You can configure other alerts like this so you can monitor any other node metrics you want.

You can also monitor for the lack of data on particular metrics. If something that should always be reported suddenly isn't reported, it may be a good indicator that a server went down. You can also add other services to your scrapeConfigs settings so you can monitor things that expose metrics to Prometheus at /metrics.

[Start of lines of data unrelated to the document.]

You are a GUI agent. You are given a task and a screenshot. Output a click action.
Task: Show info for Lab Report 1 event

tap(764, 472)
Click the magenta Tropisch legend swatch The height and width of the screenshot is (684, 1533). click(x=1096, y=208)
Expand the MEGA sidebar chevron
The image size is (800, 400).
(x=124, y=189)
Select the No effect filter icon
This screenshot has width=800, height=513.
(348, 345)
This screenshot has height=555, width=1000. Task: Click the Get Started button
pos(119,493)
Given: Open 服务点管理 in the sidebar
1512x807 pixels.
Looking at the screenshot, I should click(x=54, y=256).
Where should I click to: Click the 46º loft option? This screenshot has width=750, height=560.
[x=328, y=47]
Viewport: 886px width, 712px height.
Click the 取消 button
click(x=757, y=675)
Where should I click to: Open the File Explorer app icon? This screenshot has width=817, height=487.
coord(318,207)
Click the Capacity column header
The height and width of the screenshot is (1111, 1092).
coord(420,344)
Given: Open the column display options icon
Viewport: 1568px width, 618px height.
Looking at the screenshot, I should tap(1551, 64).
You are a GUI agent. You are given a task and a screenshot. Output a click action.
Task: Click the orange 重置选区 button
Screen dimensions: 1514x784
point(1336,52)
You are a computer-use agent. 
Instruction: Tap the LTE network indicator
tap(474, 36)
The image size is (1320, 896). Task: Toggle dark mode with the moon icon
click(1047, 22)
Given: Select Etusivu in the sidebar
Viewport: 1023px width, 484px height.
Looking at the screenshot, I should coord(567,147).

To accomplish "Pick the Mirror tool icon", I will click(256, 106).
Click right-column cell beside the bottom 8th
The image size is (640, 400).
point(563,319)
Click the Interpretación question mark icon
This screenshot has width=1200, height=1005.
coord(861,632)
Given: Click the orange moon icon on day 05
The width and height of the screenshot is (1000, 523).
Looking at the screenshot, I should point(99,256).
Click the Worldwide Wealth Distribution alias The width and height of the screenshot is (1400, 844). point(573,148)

Now that we have metrics configured, let's enable Loki for logging.

Loki

Loki is a log aggregator created by the people behind Grafana. Here we will use it as a target for all system logs. Unfortunately, the Loki NixOS module is very basic at the moment, so we will need to configure it with our own custom yaml file. Create a file in your configuration.nix folder called loki.yaml and copy in the config from this gist:

Then enable Loki with your config in your configuration.nix file:

# hosts/chrysalis/configuration.nix
  services.loki = {
    enable = true;
    configFile = ./loki-local-config.yaml;
  };

Promtail is a tool made by the Loki team that sends logs into Loki. Create a file called promtail.yaml in the same folder as configuration.nix with the following contents:

server:
  http_listen_port: 28183
  grpc_listen_port: 0

positions:
  filename: /tmp/positions.yaml

clients:
  - url: http://127.0.0.1:3100/loki/api/v1/push

scrape_configs:
  - job_name: journal
    journal:
      max_age: 12h
      labels:
        job: systemd-journal
        host: chrysalis
    relabel_configs:
      - source_labels: ['__journal__systemd_unit']
        target_label: 'unit'

Now we can add promtail to your configuration.nix by creating a systemd service to run it with this snippet:

# hosts/chrysalis/configuration.nix
  systemd.services.promtail = {
    description = "Promtail service for Loki";
    wantedBy = [ "multi-user.target" ];

    serviceConfig = {
      ExecStart = ''
        ${pkgs.grafana-loki}/bin/promtail --config.file ${./promtail.yaml}
      '';
    };
  };

Now that you have this all set up, you can push this to your cluster with nixops:

$ nixops deploy -d home

Once that finishes, open up Grafana and configure a new Loki data source with the URL http://127.0.0.1:3100:

Now that you have Loki set up, let's query it! Open the Explore view in Grafana again, choose Loki as the source, and enter in the query {job="systemd-journal"}:

You can also add Loki queries like this to dashboards! Loki also lets you query by systemd unit with the unit field. If you wanted to search for logs from foo.service, you would need a query that looks something like {job="systemd-journal", unit="foo.service"} You can do many more complicated things with Loki. Look here for more information on what you can query. As of the time of writing this blogpost, you are currently unable to make Grafana alerts based on Loki queries as far as I am aware.

---

This barely scrapes the surface of what you can accomplish with a setup like this. Using more fancy setups you can alert on the rate of metrics changing. I plan to make NixOS modules to make this setup easier in the future. There is also a set of options in services.grafana.provision that can make it easier to automagically set up Grafana with per-host dashboards, alerts and all of the data sources that are outlined in this post.

The setup in this post is quite meager, but it should be enough to get you started with whatever you need to monitor. Adding Prometheus metrics to your services will go a long way in terms of being able to better monitor things in production, do not be afraid to experiment!